An hour later Sutter cut away the thick layer of fat from the sack protecting Hawthorne's heart to excavate the clogged 2-millimeter artery.
The robot's work was done.
Through a small incision Sutter sewed the chest wall artery to the heart, and then listened to the artery's flow.
"It has good squirt," he said, his grin stretching his surgical mask.
Marvel or just marketing?For patients such as Hawthorne and Hendrickson, the robot is a wonder of modern medicine, a testament to a doctor's power to fix the broken heart.

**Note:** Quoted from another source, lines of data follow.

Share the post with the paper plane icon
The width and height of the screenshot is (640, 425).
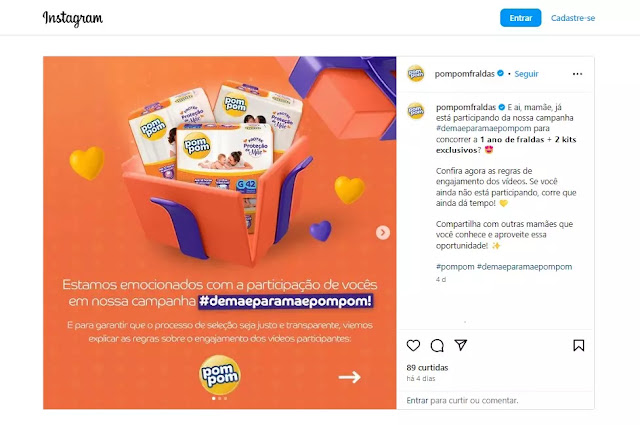[460, 345]
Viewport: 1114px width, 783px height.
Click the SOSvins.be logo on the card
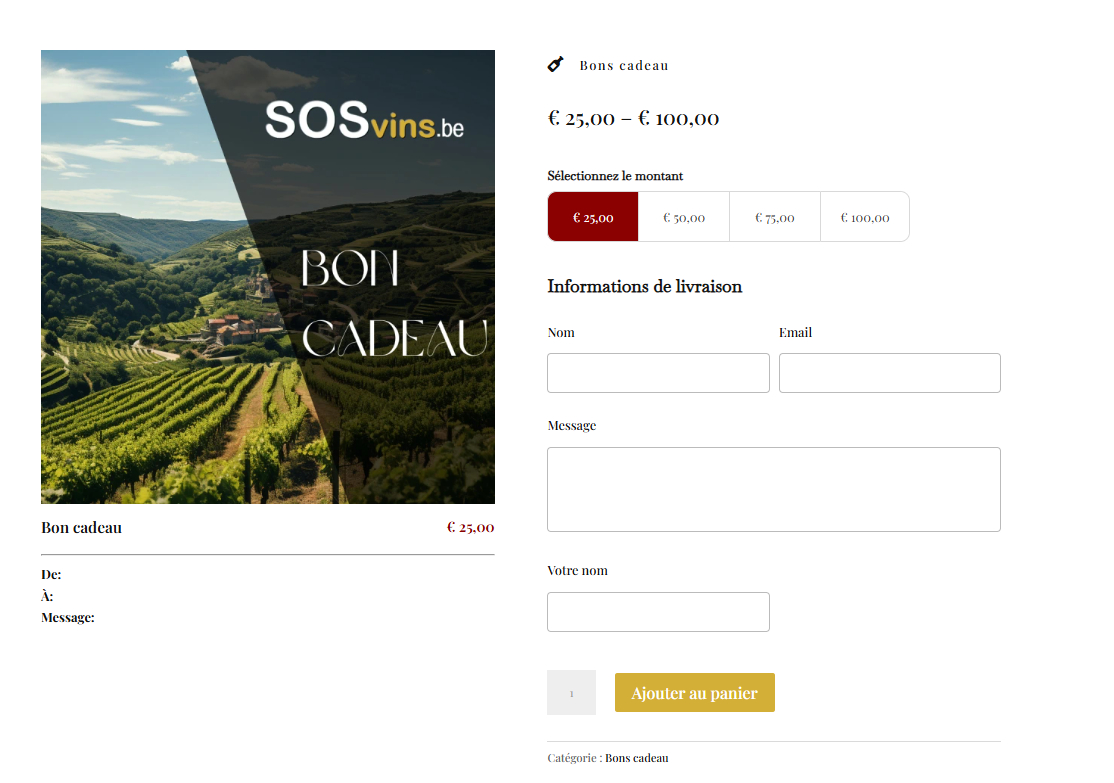click(x=364, y=120)
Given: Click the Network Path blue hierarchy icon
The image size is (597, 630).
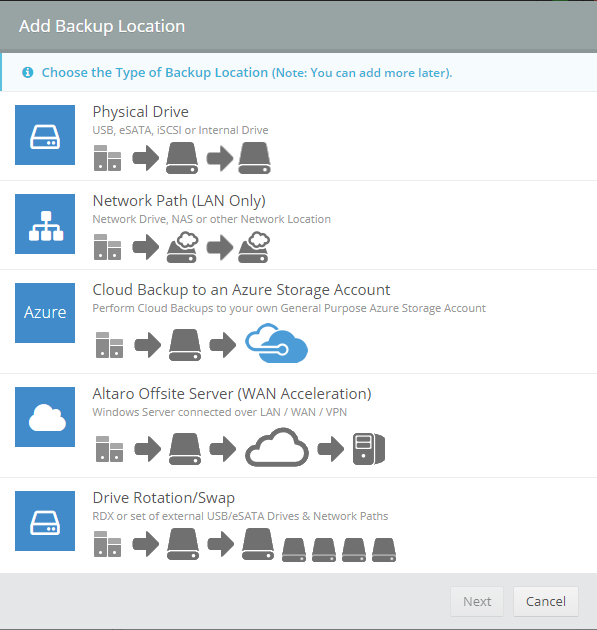Looking at the screenshot, I should (45, 224).
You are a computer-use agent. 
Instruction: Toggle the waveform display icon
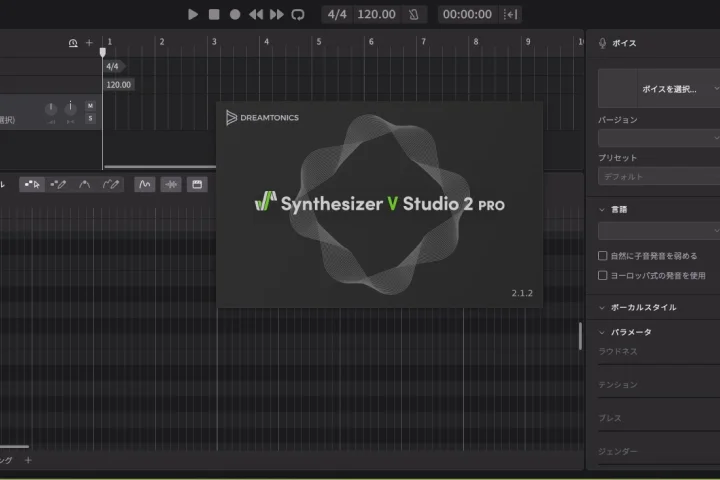tap(171, 184)
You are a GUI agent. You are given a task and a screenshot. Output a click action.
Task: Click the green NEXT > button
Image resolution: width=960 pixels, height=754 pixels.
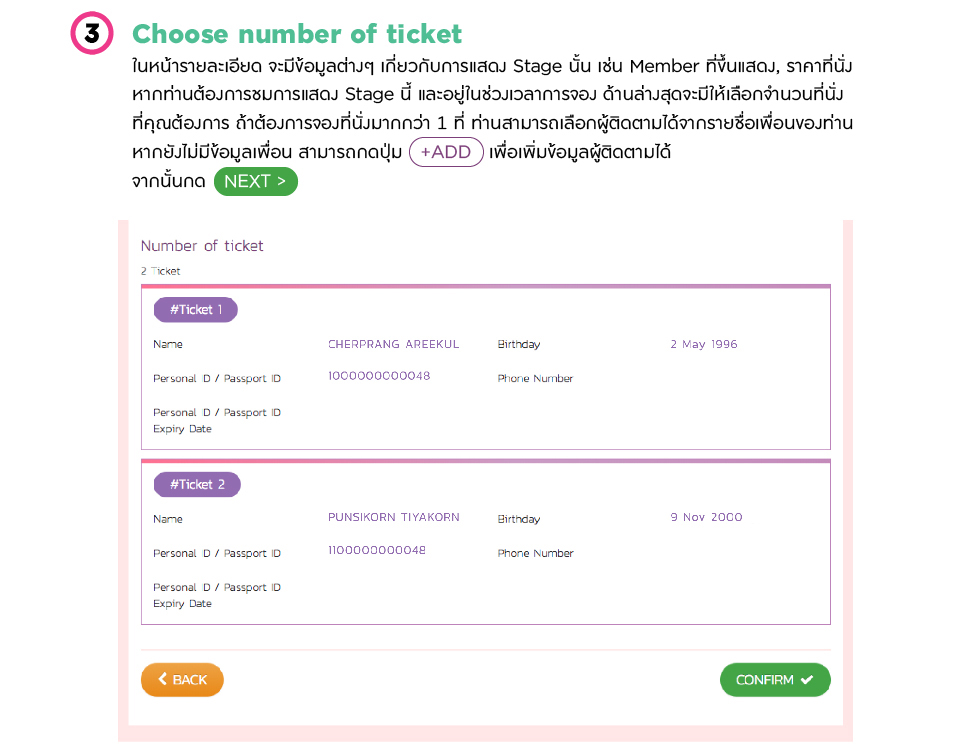(255, 181)
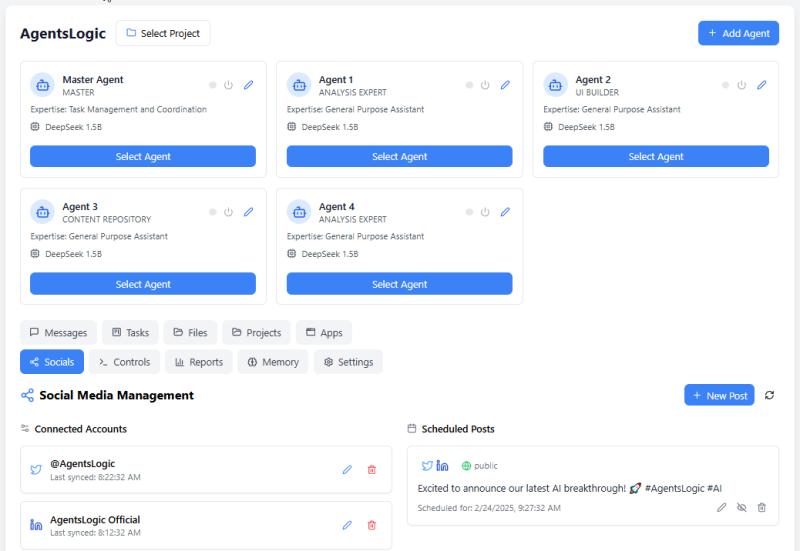
Task: Click the edit pencil icon for Master Agent
Action: click(249, 85)
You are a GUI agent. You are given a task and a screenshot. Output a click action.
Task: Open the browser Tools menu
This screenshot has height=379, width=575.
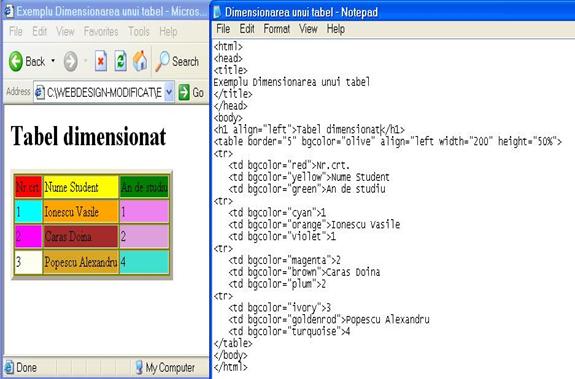pyautogui.click(x=139, y=32)
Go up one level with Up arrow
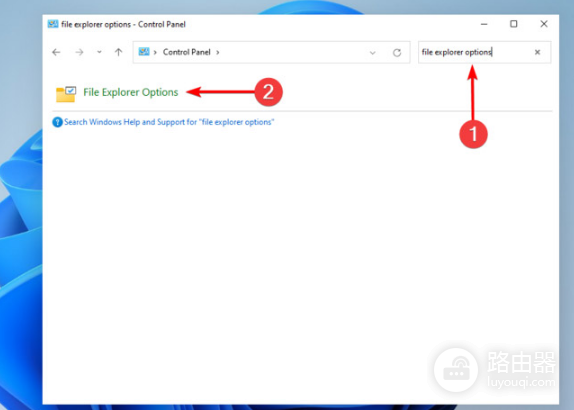The image size is (574, 410). [x=118, y=52]
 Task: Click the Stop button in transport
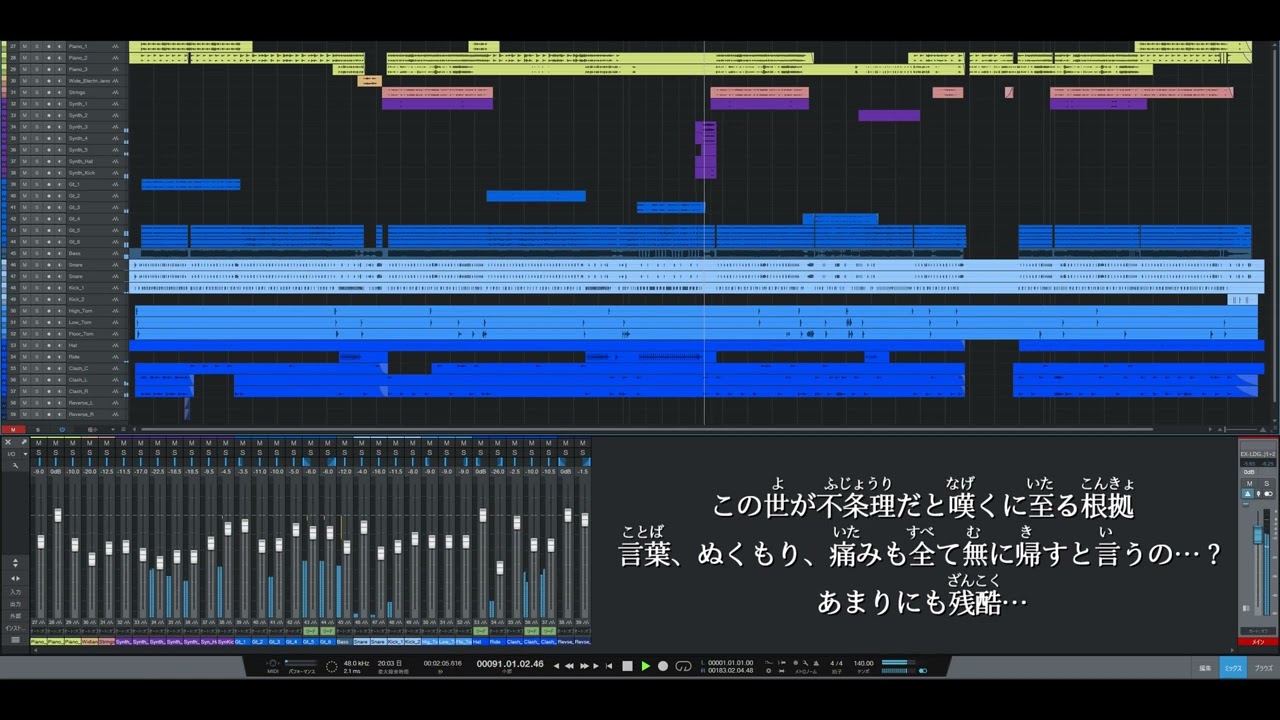pos(627,666)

But some surgeons see the device as more marketing than marvel, insisting they can perform the same surgery with laparoscopic tools and scopes. They say attaching an artery to a beating heart does not yield as good a graft as sewing to a heart that is stopped - and that requires a heart-lung machine.
"The robot gets a lot of attention and publicity," says Charles R. Bridges, chief of cardiothoracic surgery at Pennsylvania Hospital. "From an evidence-based surgery point of view, the robot has yet to shine."
Joseph Y. Woo is a heart surgeon at the Hospital of the University of Pennsylvania who performed one of the first coronary bypasses using a robotic surgical device in 2002. He and Sutter say they are convinced that using the robot will prove better for patients.
"It looks like you're sitting inside the heart," Woo said. "It gives you very small incisions. The visualization is awesome." Unlike laparoscopic instruments, the robot has a full range of motion.
"I do not know what the future will hold, but the technology will continue to progress and become more precise and people will use it more," Woo said.
But as coronary-bypass techniques improve, so does stent technology. Researchers are working on ways to eliminate the polymer used in medicated stents that elevate the risk of clots that may lead to a heart attack.
"They are developing very clever stents that have small wells that hold the same drugs as current drug-eluting stents," Herrmann said. Once the drugs are spent, the stent behaves like its bare-metal predecessors.
Researchers are also working to perfect a bioabsorbable stent that would dissolve over a period of months.
The national average per patient for a bypass is $30,000, with or without a robot. A stent procedure, which is done through angioplasty, costs about $14,000 per patient, said Goodman, the analyst.
Goodman expects these two approaches to heart disease will converge, not grow further apart. Some surgeons are already training to install stents during bypass surgery, he said.
"When you combine minimally invasive surgical techniques with stents in hybrid procedures, you'll see a radical increase in patients," he said. "Heart centers that do not move in this direction will find themselves in trouble."